The data below is to be repeated in full, exactly as shown.

§

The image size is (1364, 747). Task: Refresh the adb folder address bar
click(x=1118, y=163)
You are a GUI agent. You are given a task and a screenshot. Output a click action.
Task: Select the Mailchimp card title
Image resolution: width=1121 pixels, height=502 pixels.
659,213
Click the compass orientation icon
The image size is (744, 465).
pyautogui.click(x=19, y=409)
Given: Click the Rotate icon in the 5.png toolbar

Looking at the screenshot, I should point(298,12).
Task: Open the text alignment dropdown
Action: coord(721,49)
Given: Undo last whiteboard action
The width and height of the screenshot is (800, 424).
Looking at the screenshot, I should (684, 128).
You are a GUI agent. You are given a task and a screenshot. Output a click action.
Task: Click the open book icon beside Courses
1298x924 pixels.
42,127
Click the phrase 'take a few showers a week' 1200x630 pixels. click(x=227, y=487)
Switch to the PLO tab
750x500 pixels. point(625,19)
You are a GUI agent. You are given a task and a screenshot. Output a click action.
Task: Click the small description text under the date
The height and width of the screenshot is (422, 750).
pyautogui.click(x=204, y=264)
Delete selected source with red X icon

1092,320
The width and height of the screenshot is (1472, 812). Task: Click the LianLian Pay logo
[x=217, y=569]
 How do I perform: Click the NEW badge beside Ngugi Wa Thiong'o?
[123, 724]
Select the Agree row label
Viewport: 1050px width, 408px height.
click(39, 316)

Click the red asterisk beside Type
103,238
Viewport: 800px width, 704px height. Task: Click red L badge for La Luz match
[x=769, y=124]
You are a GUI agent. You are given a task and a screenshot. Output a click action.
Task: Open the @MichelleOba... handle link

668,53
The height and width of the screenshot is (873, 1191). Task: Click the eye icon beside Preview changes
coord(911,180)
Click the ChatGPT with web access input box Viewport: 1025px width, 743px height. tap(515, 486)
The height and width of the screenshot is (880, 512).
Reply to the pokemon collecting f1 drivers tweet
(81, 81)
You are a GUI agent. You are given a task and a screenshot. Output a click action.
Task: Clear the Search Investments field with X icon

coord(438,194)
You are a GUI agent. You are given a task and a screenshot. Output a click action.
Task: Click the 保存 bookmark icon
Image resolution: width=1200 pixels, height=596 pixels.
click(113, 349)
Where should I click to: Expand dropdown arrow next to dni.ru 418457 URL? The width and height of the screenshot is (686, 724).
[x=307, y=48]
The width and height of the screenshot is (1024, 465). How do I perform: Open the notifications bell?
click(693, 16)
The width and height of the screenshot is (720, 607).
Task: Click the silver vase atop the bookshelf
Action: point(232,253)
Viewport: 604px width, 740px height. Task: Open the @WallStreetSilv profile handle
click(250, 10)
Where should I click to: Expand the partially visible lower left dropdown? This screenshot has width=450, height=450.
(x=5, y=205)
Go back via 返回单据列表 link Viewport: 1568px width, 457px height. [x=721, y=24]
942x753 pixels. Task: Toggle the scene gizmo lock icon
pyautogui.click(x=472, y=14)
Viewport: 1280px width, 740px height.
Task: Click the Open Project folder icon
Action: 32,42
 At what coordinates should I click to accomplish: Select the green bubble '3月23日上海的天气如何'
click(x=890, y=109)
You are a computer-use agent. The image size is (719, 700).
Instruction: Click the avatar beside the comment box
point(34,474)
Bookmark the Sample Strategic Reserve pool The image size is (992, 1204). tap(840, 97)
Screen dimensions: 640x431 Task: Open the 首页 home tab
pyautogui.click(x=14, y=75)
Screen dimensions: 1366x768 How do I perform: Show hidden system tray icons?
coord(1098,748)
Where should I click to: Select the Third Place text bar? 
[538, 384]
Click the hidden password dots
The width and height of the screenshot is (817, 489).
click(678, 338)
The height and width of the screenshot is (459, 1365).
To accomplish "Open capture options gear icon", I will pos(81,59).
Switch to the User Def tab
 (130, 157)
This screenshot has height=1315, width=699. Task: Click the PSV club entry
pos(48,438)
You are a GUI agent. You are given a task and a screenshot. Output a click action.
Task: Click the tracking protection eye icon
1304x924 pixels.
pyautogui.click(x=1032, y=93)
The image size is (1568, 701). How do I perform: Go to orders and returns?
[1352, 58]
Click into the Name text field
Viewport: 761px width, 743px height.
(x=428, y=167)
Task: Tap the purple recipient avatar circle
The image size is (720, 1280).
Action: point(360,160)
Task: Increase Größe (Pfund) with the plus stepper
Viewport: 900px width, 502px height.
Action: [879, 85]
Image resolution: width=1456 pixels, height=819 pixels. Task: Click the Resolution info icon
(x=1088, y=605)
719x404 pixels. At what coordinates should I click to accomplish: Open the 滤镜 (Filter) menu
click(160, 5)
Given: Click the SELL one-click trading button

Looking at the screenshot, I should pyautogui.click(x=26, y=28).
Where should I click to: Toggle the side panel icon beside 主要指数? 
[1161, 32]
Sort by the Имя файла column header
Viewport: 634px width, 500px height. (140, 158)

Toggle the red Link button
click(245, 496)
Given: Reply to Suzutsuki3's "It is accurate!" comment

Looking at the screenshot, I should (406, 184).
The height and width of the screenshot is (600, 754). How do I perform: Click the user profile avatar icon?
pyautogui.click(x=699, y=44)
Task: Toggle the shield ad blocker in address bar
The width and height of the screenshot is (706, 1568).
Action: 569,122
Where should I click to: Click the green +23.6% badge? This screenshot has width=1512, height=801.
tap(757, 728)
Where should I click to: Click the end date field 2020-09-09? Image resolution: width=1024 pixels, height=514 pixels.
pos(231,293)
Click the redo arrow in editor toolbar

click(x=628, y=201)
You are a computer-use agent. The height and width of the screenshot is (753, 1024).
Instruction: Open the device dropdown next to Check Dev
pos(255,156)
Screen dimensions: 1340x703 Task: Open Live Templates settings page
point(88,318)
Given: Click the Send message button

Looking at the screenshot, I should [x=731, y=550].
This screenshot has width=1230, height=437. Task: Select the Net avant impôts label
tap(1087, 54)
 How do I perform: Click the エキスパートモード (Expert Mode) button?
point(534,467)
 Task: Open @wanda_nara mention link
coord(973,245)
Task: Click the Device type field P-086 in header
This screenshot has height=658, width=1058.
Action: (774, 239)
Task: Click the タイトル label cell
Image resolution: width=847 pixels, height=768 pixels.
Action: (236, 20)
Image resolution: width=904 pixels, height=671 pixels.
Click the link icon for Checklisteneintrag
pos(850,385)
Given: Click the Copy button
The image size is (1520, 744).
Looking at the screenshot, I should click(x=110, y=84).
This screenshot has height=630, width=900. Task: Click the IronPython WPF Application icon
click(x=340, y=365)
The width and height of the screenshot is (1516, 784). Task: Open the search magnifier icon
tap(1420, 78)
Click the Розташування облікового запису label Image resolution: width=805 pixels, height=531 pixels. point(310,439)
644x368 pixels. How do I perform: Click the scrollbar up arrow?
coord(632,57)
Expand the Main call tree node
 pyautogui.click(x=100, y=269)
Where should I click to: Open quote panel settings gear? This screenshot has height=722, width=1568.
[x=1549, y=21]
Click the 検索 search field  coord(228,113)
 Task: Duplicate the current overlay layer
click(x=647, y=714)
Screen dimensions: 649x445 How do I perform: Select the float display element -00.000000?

§

**Expected answer**:
The image size is (1364, 747). Task: Refresh the adb folder address bar
click(x=1118, y=163)
You are a GUI agent. You are given a task and a screenshot. Output a click action.
Task: Select the Mailchimp card title
Image resolution: width=1121 pixels, height=502 pixels.
659,213
Click the compass orientation icon
The image size is (744, 465).
pyautogui.click(x=19, y=409)
Given: Click the Rotate icon in the 5.png toolbar

Looking at the screenshot, I should point(298,12).
Task: Open the text alignment dropdown
Action: coord(721,49)
Given: Undo last whiteboard action
The width and height of the screenshot is (800, 424).
Looking at the screenshot, I should (684, 128).
You are a GUI agent. You are given a task and a screenshot. Output a click action.
Task: Click the open book icon beside Courses
1298x924 pixels.
42,127
Click the phrase 'take a few showers a week' 1200x630 pixels. click(x=227, y=487)
Switch to the PLO tab
750x500 pixels. point(625,19)
You are a GUI agent. You are given a task and a screenshot. Output a click action.
Task: Click the small description text under the date
The height and width of the screenshot is (422, 750).
pyautogui.click(x=204, y=264)
Delete selected source with red X icon

1092,320
The width and height of the screenshot is (1472, 812). Task: Click the LianLian Pay logo
[x=217, y=569]
 How do I perform: Click the NEW badge beside Ngugi Wa Thiong'o?
[123, 724]
Select the Agree row label
Viewport: 1050px width, 408px height.
click(39, 316)

Click the red asterisk beside Type
103,238
Viewport: 800px width, 704px height. Task: Click red L badge for La Luz match
[x=769, y=124]
You are a GUI agent. You are given a task and a screenshot. Output a click action.
Task: Open the @MichelleOba... handle link

668,53
The height and width of the screenshot is (873, 1191). Task: Click the eye icon beside Preview changes
coord(911,180)
Click the ChatGPT with web access input box Viewport: 1025px width, 743px height. tap(515, 486)
The height and width of the screenshot is (880, 512).
Reply to the pokemon collecting f1 drivers tweet
(81, 81)
You are a GUI agent. You are given a task and a screenshot. Output a click action.
Task: Clear the Search Investments field with X icon

coord(438,194)
You are a GUI agent. You are given a task and a screenshot. Output a click action.
Task: Click the 保存 bookmark icon
Image resolution: width=1200 pixels, height=596 pixels.
click(113, 349)
Where should I click to: Expand dropdown arrow next to dni.ru 418457 URL? The width and height of the screenshot is (686, 724).
[x=307, y=48]
The width and height of the screenshot is (1024, 465). How do I perform: Open the notifications bell?
click(693, 16)
The width and height of the screenshot is (720, 607).
Task: Click the silver vase atop the bookshelf
Action: point(232,253)
Viewport: 604px width, 740px height. Task: Open the @WallStreetSilv profile handle
click(250, 10)
Where should I click to: Expand the partially visible lower left dropdown? This screenshot has width=450, height=450.
(x=5, y=205)
Go back via 返回单据列表 link Viewport: 1568px width, 457px height. [x=721, y=24]
942x753 pixels. Task: Toggle the scene gizmo lock icon
pyautogui.click(x=472, y=14)
Viewport: 1280px width, 740px height.
Task: Click the Open Project folder icon
Action: 32,42
 At what coordinates should I click to accomplish: Select the green bubble '3月23日上海的天气如何'
click(x=890, y=109)
You are a computer-use agent. The image size is (719, 700).
Instruction: Click the avatar beside the comment box
point(34,474)
Bookmark the Sample Strategic Reserve pool The image size is (992, 1204). tap(840, 97)
Screen dimensions: 640x431 Task: Open the 首页 home tab
pyautogui.click(x=14, y=75)
Screen dimensions: 1366x768 How do I perform: Show hidden system tray icons?
coord(1098,748)
Where should I click to: Select the Third Place text bar? 
[538, 384]
Click the hidden password dots
The width and height of the screenshot is (817, 489).
click(678, 338)
The height and width of the screenshot is (459, 1365).
To accomplish "Open capture options gear icon", I will pos(81,59).
Switch to the User Def tab
 (130, 157)
This screenshot has height=1315, width=699. Task: Click the PSV club entry
pos(48,438)
You are a GUI agent. You are given a task and a screenshot. Output a click action.
Task: Click the tracking protection eye icon
1304x924 pixels.
pyautogui.click(x=1032, y=93)
The image size is (1568, 701). How do I perform: Go to orders and returns?
[1352, 58]
Click into the Name text field
Viewport: 761px width, 743px height.
(x=428, y=167)
Task: Tap the purple recipient avatar circle
The image size is (720, 1280).
Action: point(360,160)
Task: Increase Größe (Pfund) with the plus stepper
Viewport: 900px width, 502px height.
Action: [879, 85]
Image resolution: width=1456 pixels, height=819 pixels. Task: Click the Resolution info icon
(x=1088, y=605)
719x404 pixels. At what coordinates should I click to accomplish: Open the 滤镜 (Filter) menu
click(160, 5)
Given: Click the SELL one-click trading button

Looking at the screenshot, I should pyautogui.click(x=26, y=28).
Where should I click to: Toggle the side panel icon beside 主要指数? 
[1161, 32]
Sort by the Имя файла column header
Viewport: 634px width, 500px height. (140, 158)

Toggle the red Link button
click(245, 496)
Given: Reply to Suzutsuki3's "It is accurate!" comment

Looking at the screenshot, I should (406, 184).
The height and width of the screenshot is (600, 754). How do I perform: Click the user profile avatar icon?
pyautogui.click(x=699, y=44)
Task: Toggle the shield ad blocker in address bar
The width and height of the screenshot is (706, 1568).
Action: 569,122
Where should I click to: Click the green +23.6% badge? This screenshot has width=1512, height=801.
tap(757, 728)
Where should I click to: Click the end date field 2020-09-09? Image resolution: width=1024 pixels, height=514 pixels.
pos(231,293)
Click the redo arrow in editor toolbar

click(x=628, y=201)
You are a computer-use agent. The height and width of the screenshot is (753, 1024).
Instruction: Open the device dropdown next to Check Dev
pos(255,156)
Screen dimensions: 1340x703 Task: Open Live Templates settings page
point(88,318)
Given: Click the Send message button

Looking at the screenshot, I should [x=731, y=550].
This screenshot has width=1230, height=437. Task: Select the Net avant impôts label
tap(1087, 54)
 How do I perform: Click the エキスパートモード (Expert Mode) button?
point(534,467)
 Task: Open @wanda_nara mention link
coord(973,245)
Task: Click the Device type field P-086 in header
This screenshot has height=658, width=1058.
Action: (774, 239)
Task: Click the タイトル label cell
Image resolution: width=847 pixels, height=768 pixels.
Action: (236, 20)
Image resolution: width=904 pixels, height=671 pixels.
Click the link icon for Checklisteneintrag
pos(850,385)
Given: Click the Copy button
The image size is (1520, 744).
Looking at the screenshot, I should click(x=110, y=84).
This screenshot has height=630, width=900. Task: Click the IronPython WPF Application icon
click(x=340, y=365)
The width and height of the screenshot is (1516, 784). Task: Open the search magnifier icon
tap(1420, 78)
Click the Розташування облікового запису label Image resolution: width=805 pixels, height=531 pixels. point(310,439)
644x368 pixels. How do I perform: Click the scrollbar up arrow?
coord(632,57)
Expand the Main call tree node
 pyautogui.click(x=100, y=269)
Where should I click to: Open quote panel settings gear? This screenshot has height=722, width=1568.
[x=1549, y=21]
Click the 検索 search field  coord(228,113)
 Task: Duplicate the current overlay layer
click(x=647, y=714)
Screen dimensions: 649x445 How do I perform: Select the float display element -00.000000?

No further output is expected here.